People Really Want There to Be a Serial Killer in Austin

Early voting’s open for an election in Austin this week (I think this is the one where we vote on a bunch of propositions, which I thought were illegal in this country outside of 15 counties in Nevada), and the hottest debate is…

Not the election.

There could be a serial killer here!

We wrote a few weeks ago about the possibility an immortal demon is preying, on a biweekly basis, on the inebriated along the shores of Lady Bird Lake, the section of the Colorado River (not that one, the other one) which forms the southern limit of downtown Austin. Since then, one more body has been found. Again, the police have said there are no signs of foul play. That has not stopped the speculation. Take this TikTok from former Longhorn softball player Lauren Burke:

@laurenburke00

What’s happening in austin… #atx

♬ original sound – Lauren Burke

Uhhhhhhhhhhh, checkmate, haters! There’s totally a serial killer in Austin!! Because whenever you see police, they are investigating a crime, and when they are investigating a crime, that crime is serial killing. Duhh!

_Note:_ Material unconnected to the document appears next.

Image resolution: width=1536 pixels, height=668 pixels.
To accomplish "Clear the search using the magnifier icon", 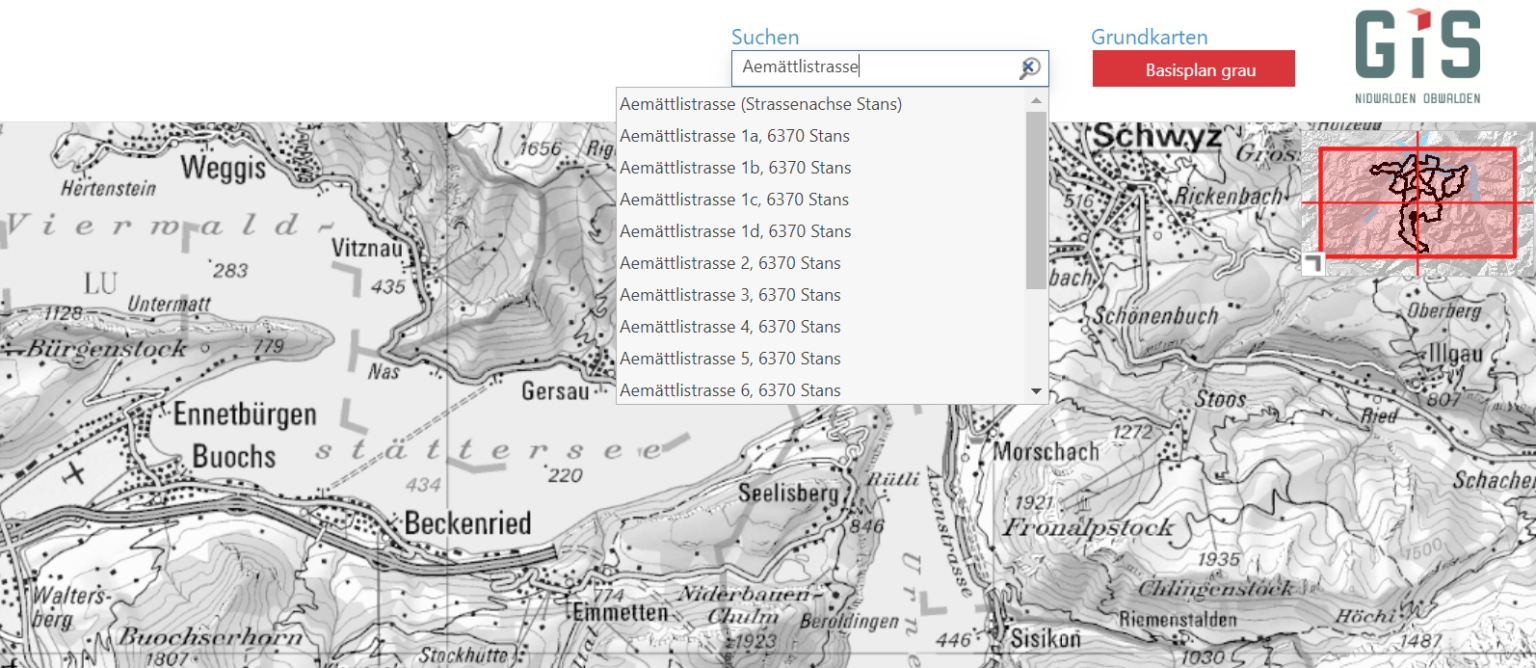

We obviously don’t know if these deaths are or aren’t murders. We know much more about murder, the word for a group of crows, than we do about murder, the word for ending someone else’s life. What we do know is this:

  • Since 2018, police have averaged finding four or five bodies a year in Lady Bird Lake. There have been about that many already so far this year.
  • Rainey Street’s popularity has increased in recent years, with college students especially pivoting from Dirty Sixth to the waterfront street.
  • Back of the envelope math (there are more than twenty bars on Rainey Street, conservatively let’s say each gets 500 people on a Friday) indicates that upwards of 10,000 bargoers visit Rainey Street every weekend night. That’s a conservative estimate, and it still leaves us in the territory where if this was a serial killer, the probability of dying on a given weekend from alleged killer is lower than that of being struck by lightning in your lifetime.
  • People on the internet desperately want there to be serial killers all over the place.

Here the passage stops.